*** Opening PASSAGE PROVIDED ***

Communities around the world have adapted to live on the year-round frozen soil of frigid environments, such as in the Arctic. However, rising temperatures have introduced a new challenge: What happens when the ground under houses and roads begins to melt?
To better understand how these environments are changing, an interdisciplinary team of engineers and geoscientists led by researchers at Penn State has developed a computational framework that can use real-time measurements and artificial intelligence (AI) to predict the physical properties of the frozen soil, called permafrost. In one of the first studies of its kind, published in JGR Earth Surface and featured in Eos Magazine, the team applied their framework to a specific road embankment in Utqiaġvik, Alaska - the northernmost city in the United States. They recreated the permafrost's thermal properties with chilling accuracy, opening a pathway to more accurate predictions of how climate change may impact permafrost around the world.
According to Ming Xiao, professor of civil engineering at Penn State and corresponding author on the study, rising temperatures on Earth are causing permafrost in many areas of the world to rapidly thaw, with ground temperatures increasing by up to almost two degrees Fahrenheit per decade. This thawing can release dormant strains of bacteria or large emissions of carbon dioxide into the atmosphere, further accelerating global warming. Additionally, Arctic communities and governments could see billions of dollars in infrastructure damage over the coming decades if this trend continues.

*** Closing PASSAGE PROVIDED ***

WHAT YOU ARE ASKED TO DO: Transcribe the permafrost article word for word, everything from "To better understand" down to "around the world.".

*** Opening DATA FOR ANALYSIS ***

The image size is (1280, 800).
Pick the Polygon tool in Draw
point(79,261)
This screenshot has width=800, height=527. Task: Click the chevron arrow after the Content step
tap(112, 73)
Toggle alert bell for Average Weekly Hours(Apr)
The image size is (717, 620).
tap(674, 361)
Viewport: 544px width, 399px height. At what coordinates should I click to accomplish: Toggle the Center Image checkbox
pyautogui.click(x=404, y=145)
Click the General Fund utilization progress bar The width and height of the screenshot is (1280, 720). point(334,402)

*** Closing DATA FOR ANALYSIS ***
*** Opening DATA FOR ANALYSIS ***

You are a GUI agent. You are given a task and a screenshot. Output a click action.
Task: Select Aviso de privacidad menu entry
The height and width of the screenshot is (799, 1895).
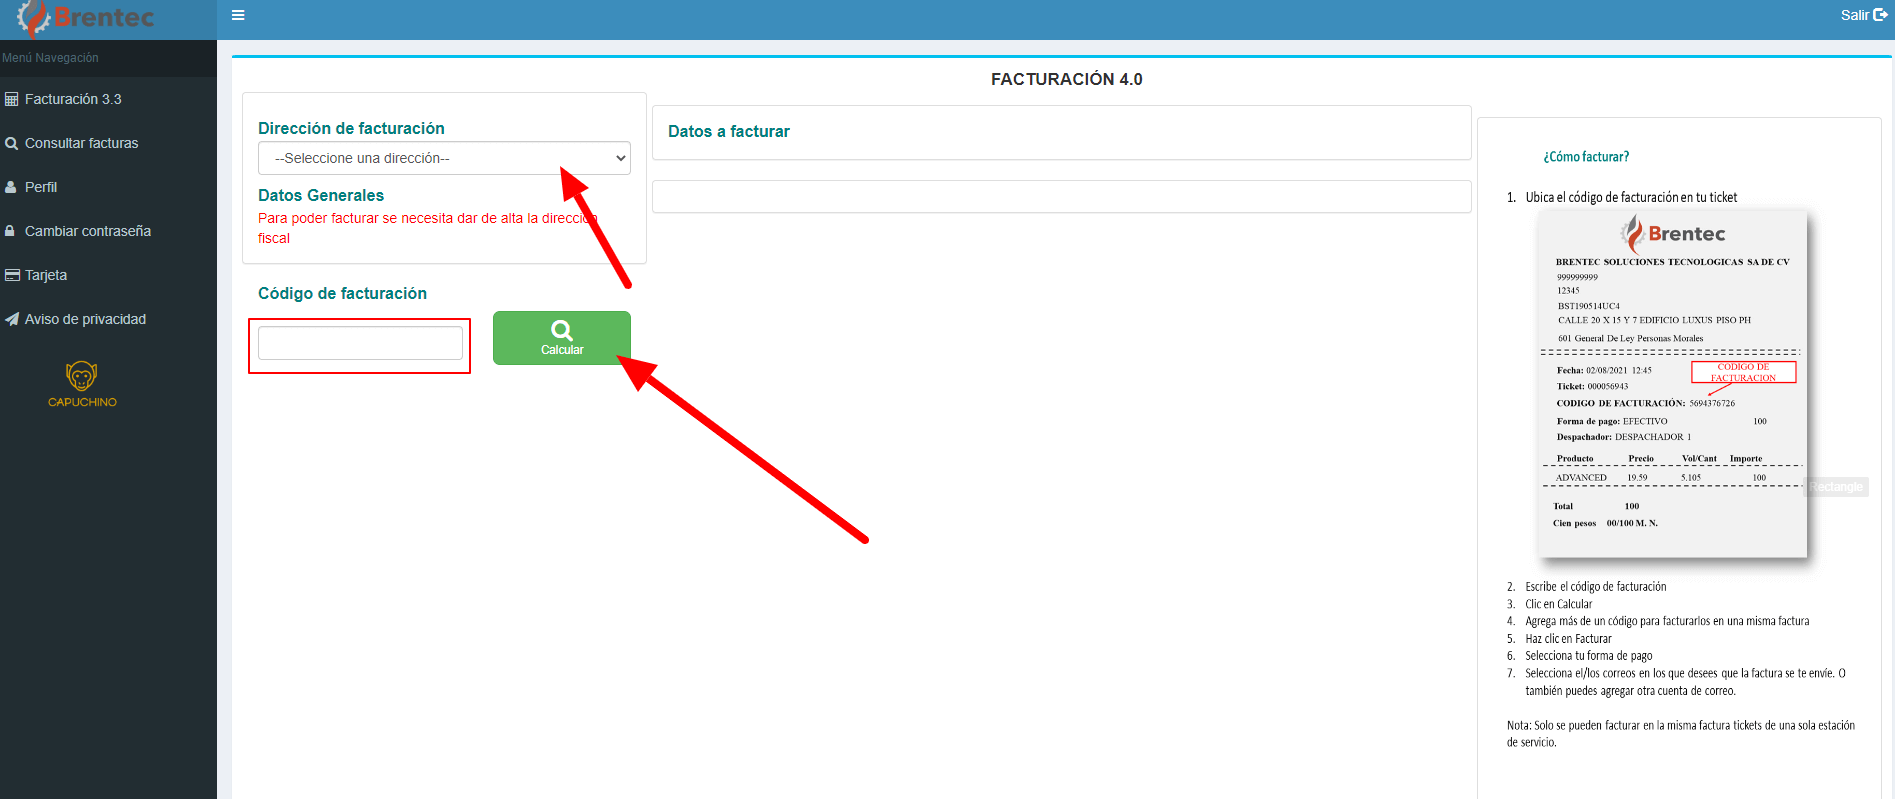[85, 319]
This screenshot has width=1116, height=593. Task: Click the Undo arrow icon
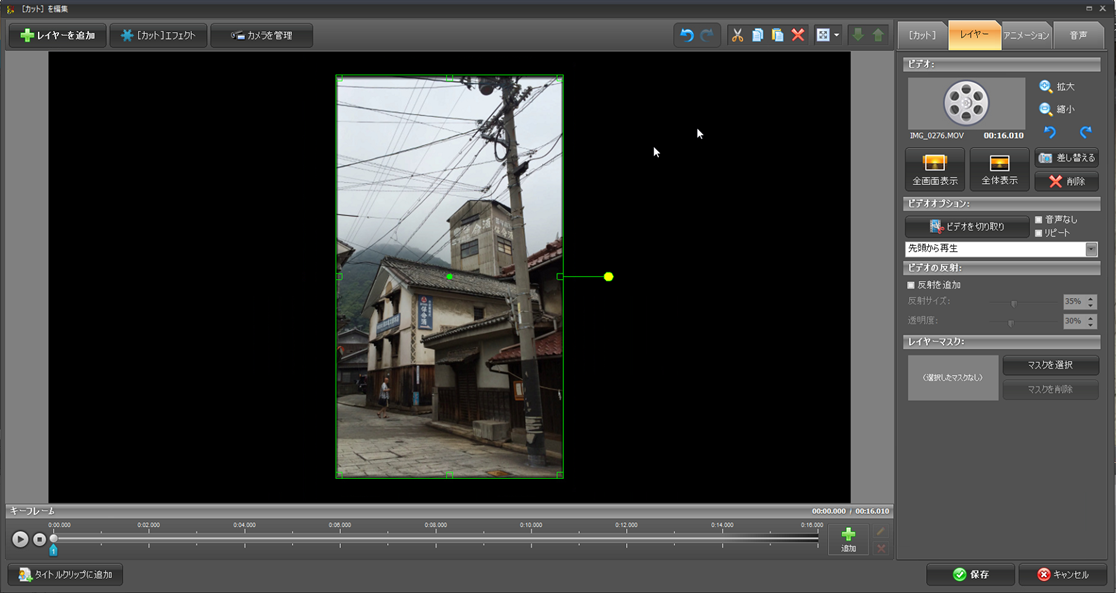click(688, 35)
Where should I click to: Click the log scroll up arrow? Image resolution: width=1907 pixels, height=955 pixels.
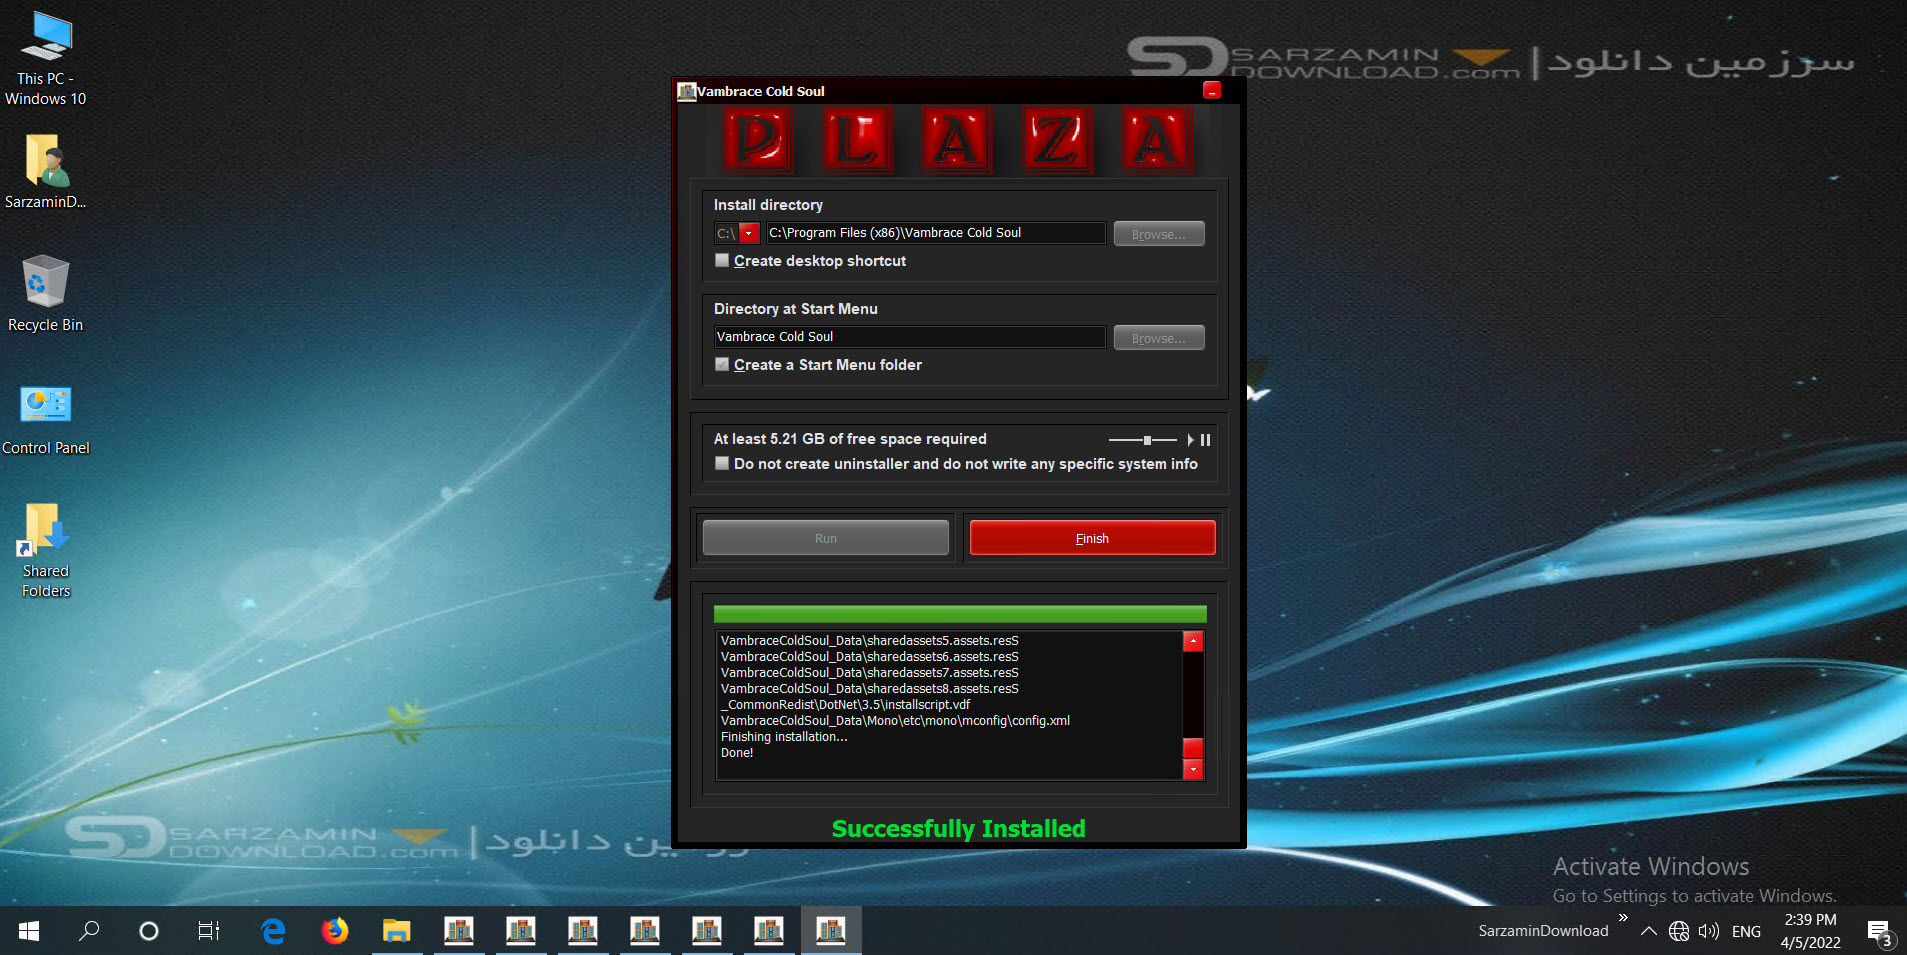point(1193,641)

*** Closing DATA FOR ANALYSIS ***
*** Opening DATA FOR ANALYSIS ***

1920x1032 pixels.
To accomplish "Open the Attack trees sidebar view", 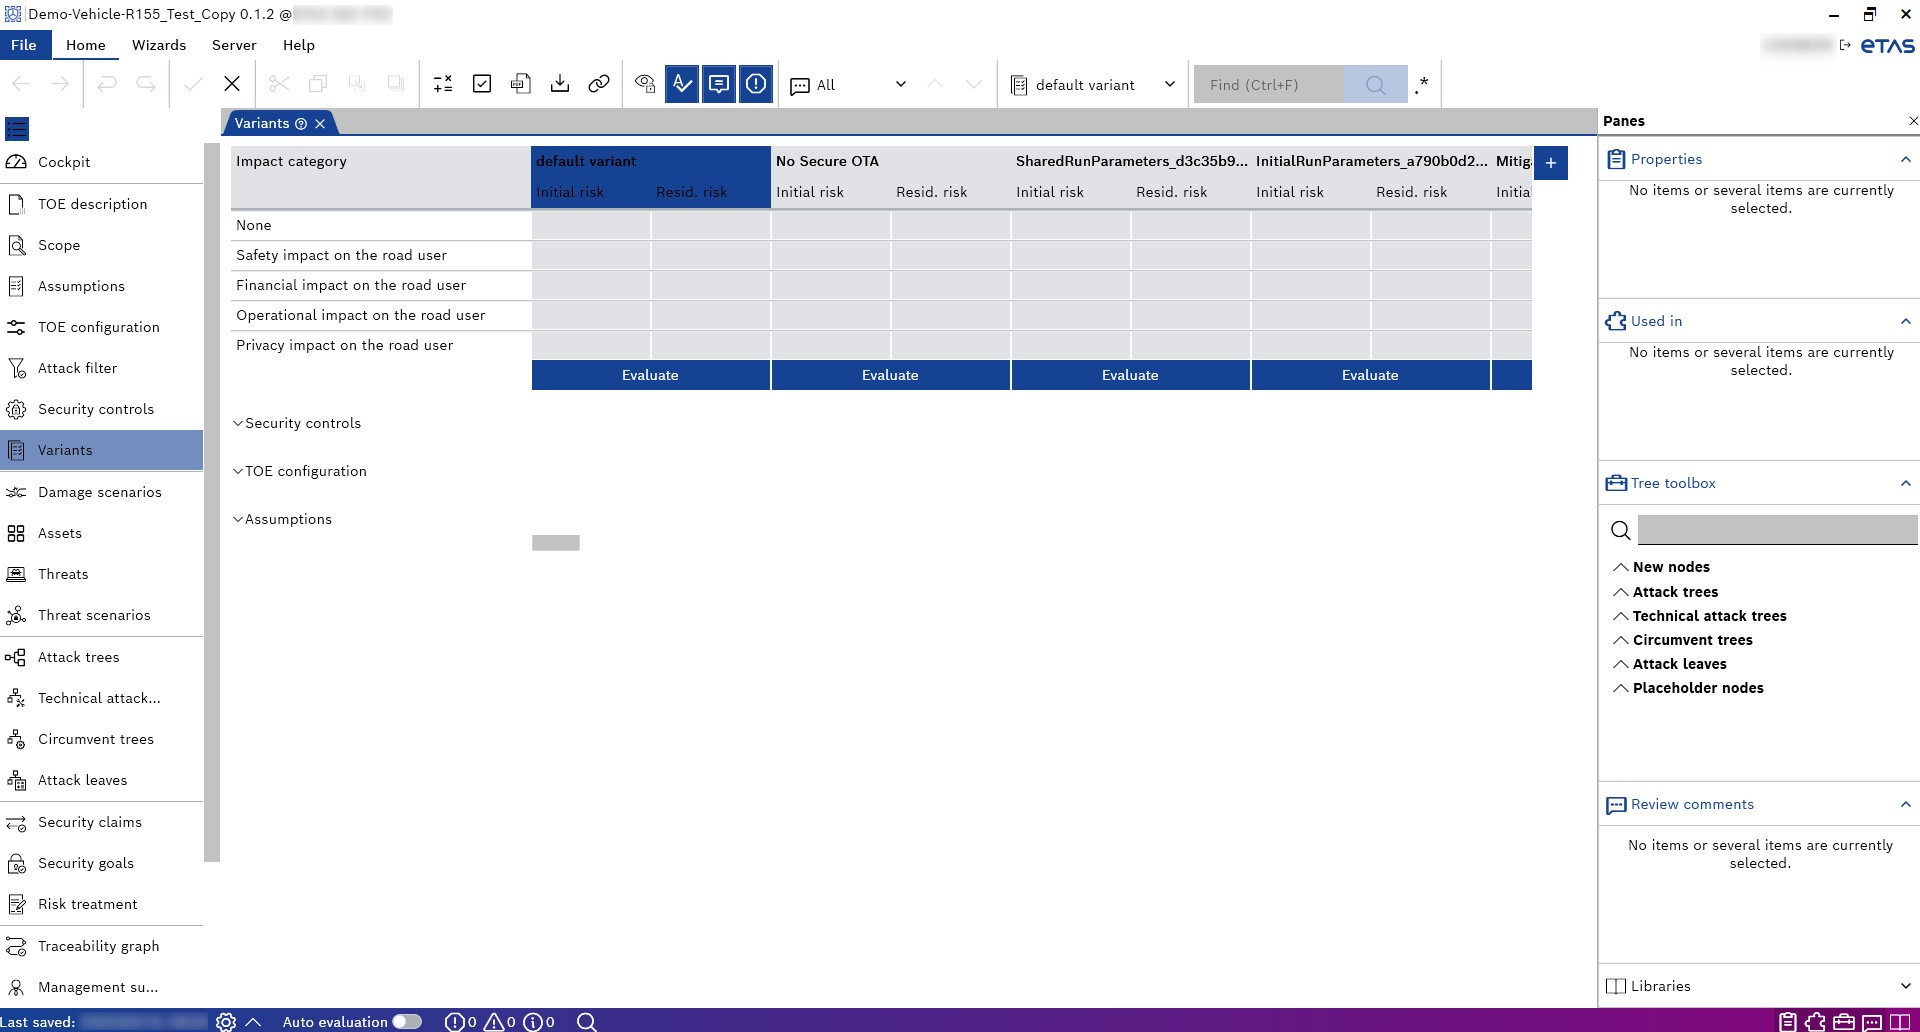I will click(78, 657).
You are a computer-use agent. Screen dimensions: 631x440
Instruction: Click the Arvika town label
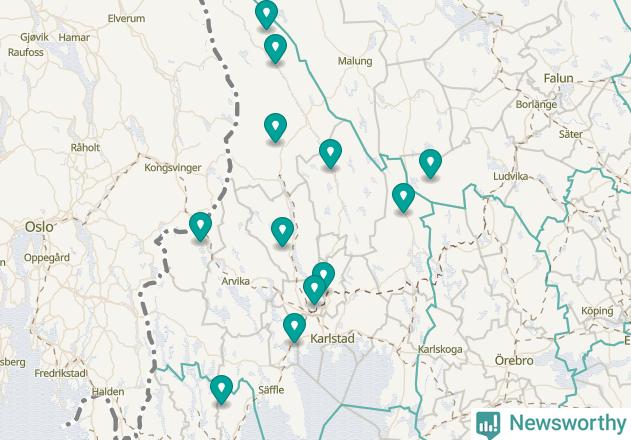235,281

*** Closing DATA FOR ANALYSIS ***

EXERCISE ANSWER:
To better understand how these environments are changing, an interdisciplinary team of engineers and geoscientists led by researchers at Penn State has developed a computational framework that can use real-time measurements and artificial intelligence (AI) to predict the physical properties of the frozen soil, called permafrost. In one of the first studies of its kind, published in JGR Earth Surface and featured in Eos Magazine, the team applied their framework to a specific road embankment in Utqiaġvik, Alaska - the northernmost city in the United States. They recreated the permafrost's thermal properties with chilling accuracy, opening a pathway to more accurate predictions of how climate change may impact permafrost around the world.